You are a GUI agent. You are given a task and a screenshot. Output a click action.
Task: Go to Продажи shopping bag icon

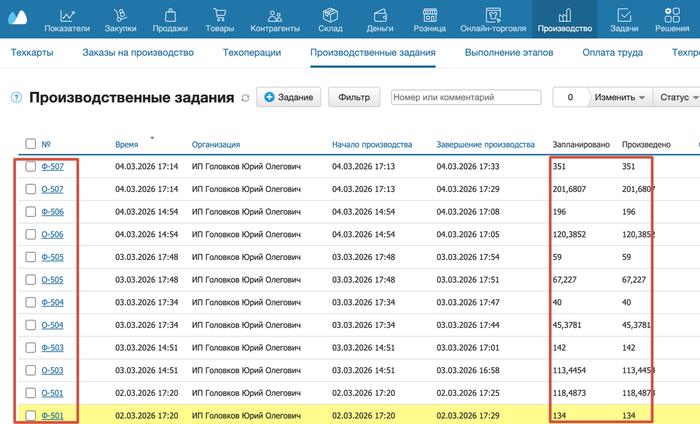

* * *

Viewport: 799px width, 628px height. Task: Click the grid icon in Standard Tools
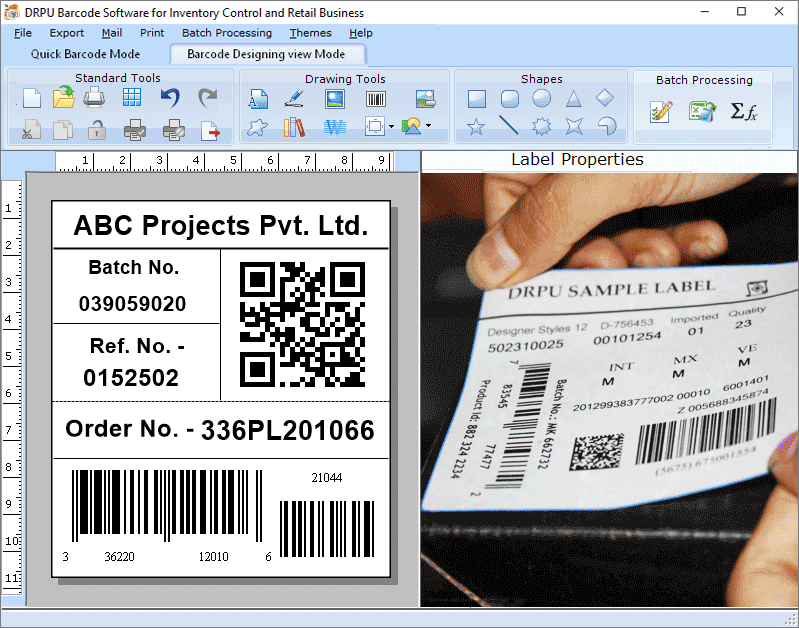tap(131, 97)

* * *

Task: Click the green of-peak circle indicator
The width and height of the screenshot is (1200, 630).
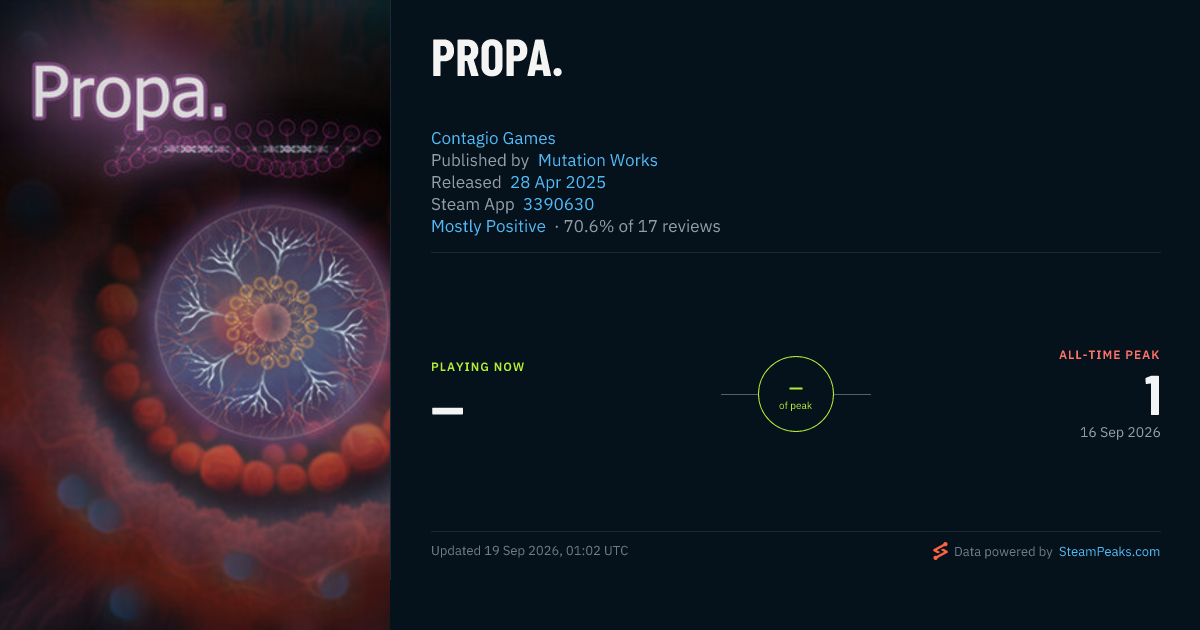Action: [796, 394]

* * *

Action item:
Here the job is to set down exactly the lines of the material above that fall between the one with "You are a GUI" and the one with "Task: Go to Продажи shopping bag icon", inclusive, and nothing beyond them.

Answer for the task:
You are a GUI agent. You are given a task and a screenshot. Output a click action.
Task: Go to Продажи shopping bag icon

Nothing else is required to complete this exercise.